My good friend and tropical conservation rockstar, Bill Laurance, just emailed me and asked if I could repost his recent The Conversation article here on ConservationBytes.com.
He said:
It’s going completely viral (26,000 reads so far) in just three days. It’s been republished in The Ecologist, I Fucking Love Science, and several other big media outlets.
Several non-scientists have said it really helped them to understand what’s known versus unknown in climate-change research—which was helpful because they feel pummelled by all the research and draconian stuff that gets reported and have problems parsing out what’s likely versus speculative.
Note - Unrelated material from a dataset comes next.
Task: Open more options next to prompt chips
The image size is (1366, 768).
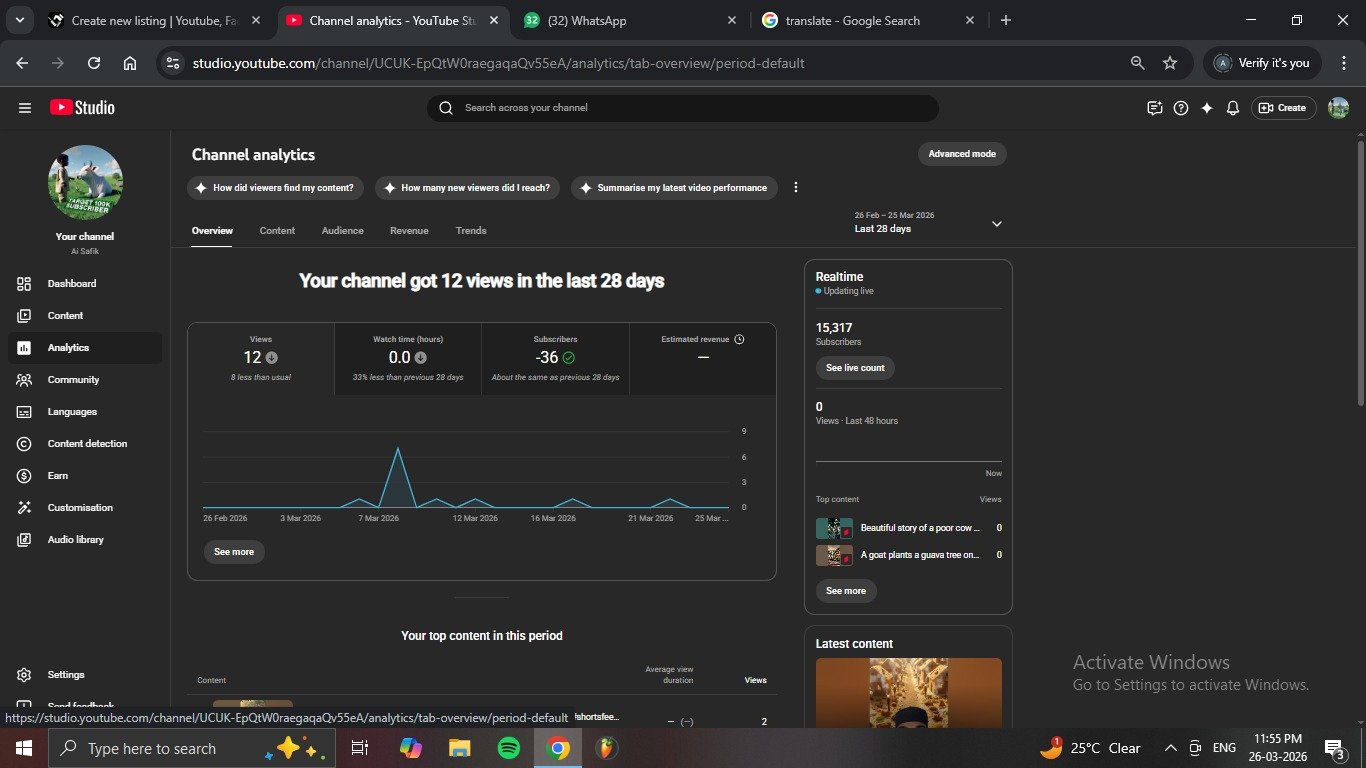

With an introduction like that, you’ll just have to read it!
—
“It’s tough to make predictions, especially about the future”: so goes a Danish proverb attributed variously to baseball coach Yogi Berra and physicist Niels Bohr. Yet some things are so important — such as projecting the future impacts of climate change on the environment — that we obviously must try.
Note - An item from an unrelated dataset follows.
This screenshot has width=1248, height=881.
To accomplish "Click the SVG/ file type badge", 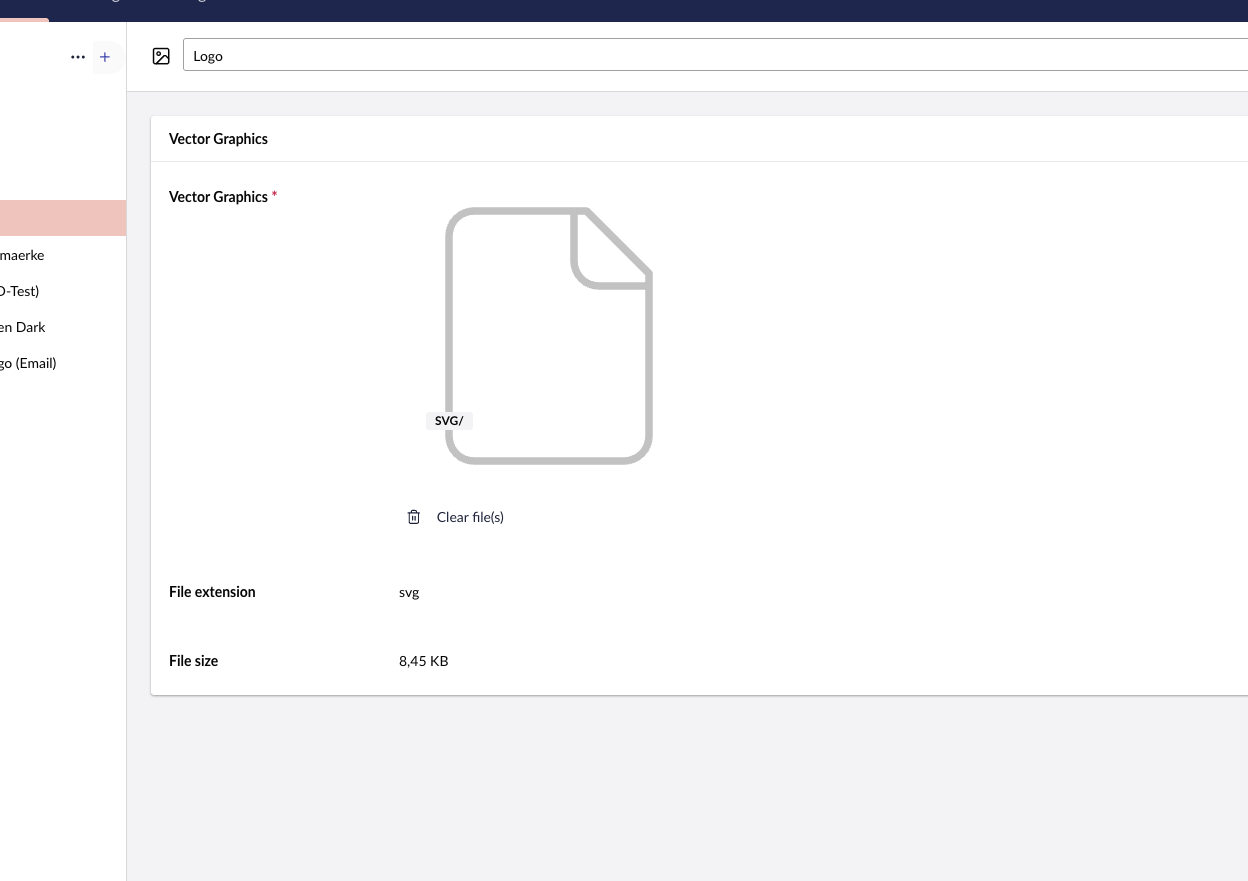I will [x=449, y=421].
An Australian study published last week predicts that some rainforest plants could see their ranges reduced 95% by 2080. How can we make sense of that given the plethora of climate predictions?
In a 2002 press briefing, Donald Rumsfeld, President George W. Bush’s Secretary of Defence, distinguished among different kinds of uncertainty: things we know, things we know we don’t know, and things we don’t know we don’t know. Though derided at the time for playing word games, Rumsfeld was actually making a good point: it’s vital to be clear about what we’re unclear about.
So here’s my attempt to summarise what we think we know, don’t know, and things that could surprise us about climate change and the environment.
Things we think we know
We know that carbon dioxide levels in the atmosphere have risen markedly in the last two centuries, especially in recent decades, and the Earth is getting warmer. Furthermore, 2014 was the hottest year ever recorded. That’s consistent with what we’d expect from the greenhouse effect. Read the rest of this entry »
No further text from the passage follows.